Wednesday, October 1, 2014

If you cannot say it yourself,

great books can say it for you.  Or at least, you can use their words to try to describe the feelings that you cannot put into words of your own.  We read to know we are not alone in our feelings.  These are the books that speak to us.

On Saturday, I lost a dear, wonderful friend to cancer.  At first, it was surreal.  Or maybe unreal.  Whichever.  I do know that I felt a sense of relief that he no longer suffered.  I also raged inside because I could do nothing to save him.  I could not kill the cancer.  I could not trade myself for him. I could only wait.

That's the thing about cancer.  The waiting.  The sense of powerlessness.  Your body is killing itself and it doesn't even know it.  Or, perhaps it does know, but it's too mixed up to understand.

Tonight, it really hit me that I won't walk into a room and see him there.  I won't be able to call him if I have a problem that I know and trust he can fix.  I've lost someone who took care of me for over a decade.  I don't want to turn this book blog into a personal blog, but suffice it to say I have comfort in the solid belief that I will see him again.  But that doesn't make my soul stop aching.  It doesn't stop my tears from running or my chest from heaving these gasping sobs that only go in and never come back out.  Quick little breaths like I'm suffocating under the grief of it all.

I got home and all I could think about was the funeral scene in The Fault in Our Stars.  I stand by my assessment that it's a great book.  Some bloggers and critics reacted to its mega-success and John Green's subsequent popularity by saying that it wasn't that great of a book and that female authors have been doing the same thing for years without recognition.  I can see their point--Laurie Halse Anderson, Courtney Summers, Nova Ren Suma, Ellen Hopkins, and so many other female writers have written raw and beautiful accounts of life, death, and everything in between.  Yet they didn't get a major motion picture deal or garner legions of screaming fans.  As a serious introvert, I'd be quite happy with not having any rabid fans, thanks.  I feel uncomfortable when I read all the comments on John Green's blog posts and tweets.  Kids have this obsession with him and every word he's written.  Granted, when I was thirteen, I obsessed over a writer too.

It was Jane Austen and she doesn't have a verified Twitter account, so I couldn't send her a cyber-barrage of ultra-hyper megafan messages.  Thank goodness.

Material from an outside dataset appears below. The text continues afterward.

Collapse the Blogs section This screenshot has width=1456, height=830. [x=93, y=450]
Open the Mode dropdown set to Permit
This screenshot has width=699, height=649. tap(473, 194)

Anyway, the point of this ramble is: I loved The Fault in Our Stars because it touched me.  It made me ugly-cry (although my as one of my friends wisely told me this evening, "Nobody pretty-cries.") so hard that I scared my little brother.  It put into words what I believed about love and life and fighting in the face of death.  It didn't sugarcoat death or put it on some weird pedestal.  Both Hazel Grace and Augustus recognize that death ruins everything.  This is not a Nicholas Sparks novel, people.

So, tonight, I went back and read some passages from The Fault in Our Stars.  I cried even harder, but it was a cathartic sobbing.  I could share my emotion, even if it was with people who lived inside the ink and pulp of a book page.  And when I was done, I felt that they had said what I wanted to say but couldn't.

It's why we quote books, isn't it?  We put them on our walls and our Instagram feeds and some people even tattoo them on their skin.  We can point to them and say, "This," because we have no other words at the moment to express the depth and intensity of our emotions.

Now it's midnight.  I realize that for most people the party's just getting started, but for this sleepy librarian, it's far past bedtime.  I couldn't rest without saying something, though.  I suppose this is both an expression of love to my friend and one of gratitude to all the books that resonated with me.  I'm sure I'll regret writing this in the morning because even now I'm afraid it's maudlin and trite.  I'll just say that's a combination of grief, exhaustion, and a smidgen of Valium.